╭─ Document passage

2) Disadvantages to the Company

i) Difficult to Address Over-Capitalization: Reducing the number of equity shares in cases of over-capitalization is challenging.

ii) Centralization of Control: Transferable equity shares allow a few individuals to gain control of the company by purchasing a significant number of shares, potentially leading to centralized management.

iii) Change in Management Policy: Changes in shareholders can result in management and company policy shifts due to the sale and purchase of equity shares.

Preference Share

Preference capital is a hybrid form of financing that combines features of both equity and debentures. It shares several similarities with equity and debentures as follows:

1) Similarities with Equity

i) Preference dividends are generally payable only from distributable profits.

ii) A preference dividend is not an obligatory payment but entirely within the directors’ discretion.

iii) A preference dividend is not a tax-deductible payment.

2) Similarities with Debentures

i) The dividend rate on preference capital is usually set at a fixed rate.

ii) The claim of preference shareholders is before the claim of equity shareholders.

╰─
╭─ Given information

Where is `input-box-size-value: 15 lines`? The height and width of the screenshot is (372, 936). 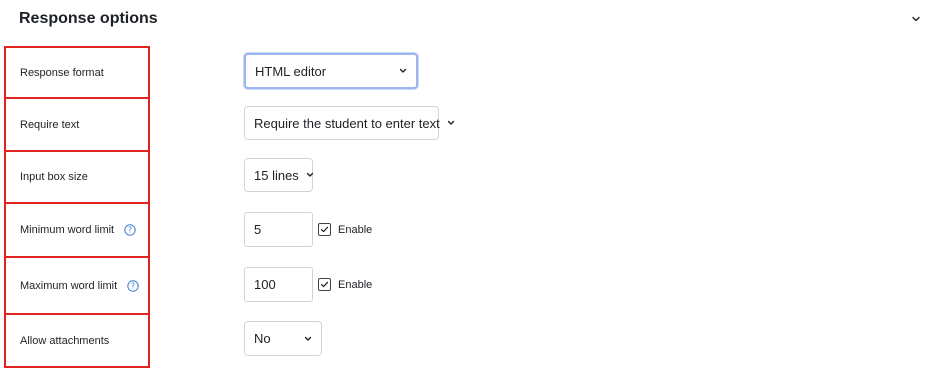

╰─

Assignment 1: From the share capital passage, return the text between "1) Similarities with" and "of equity shareholders.", inclusive.
Assignment 2: Write the next part of the share capital passage, picking up after its final sentence.

Answer section 1:
1) Similarities with Equity

i) Preference dividends are generally payable only from distributable profits.

ii) A preference dividend is not an obligatory payment but entirely within the directors’ discretion.

iii) A preference dividend is not a tax-deductible payment.

2) Similarities with Debentures

i) The dividend rate on preference capital is usually set at a fixed rate.

ii) The claim of preference shareholders is before the claim of equity shareholders.

Answer section 2:
iii) Preference shareholders either do not have voting rights or have limited voting rights compared to shareholders.

Features of Preference Shares

Given below are the features of preference shares:

1) Accumulation of Dividends

Preference shares may be cumulative or non-cumulative regarding dividends. In India, with few exceptions, preference shares typically carry a cumulative feature regarding dividends. Unpaid dividends on cumulative preference shares are carried forward and become payable once dividends are resumed.

2) Call-ability

The terms of preference share issues may include a call feature, granting the issuing company the right to call the preference shares, wholly or partly, at a specific price.

3) Convertibility

Preference shares may sometimes be convertible into equity shares under certain circumstances. Holders of convertible preference shares can convert them into equity shares at a specific ratio within a specified period.

4) Redeemability

Preference shares may be classified as perpetual or redeemable. A perpetual preference share has no maturity period, whereas a redeemable preference share has a limited life after which it is retired. Most preference issues are redeemable.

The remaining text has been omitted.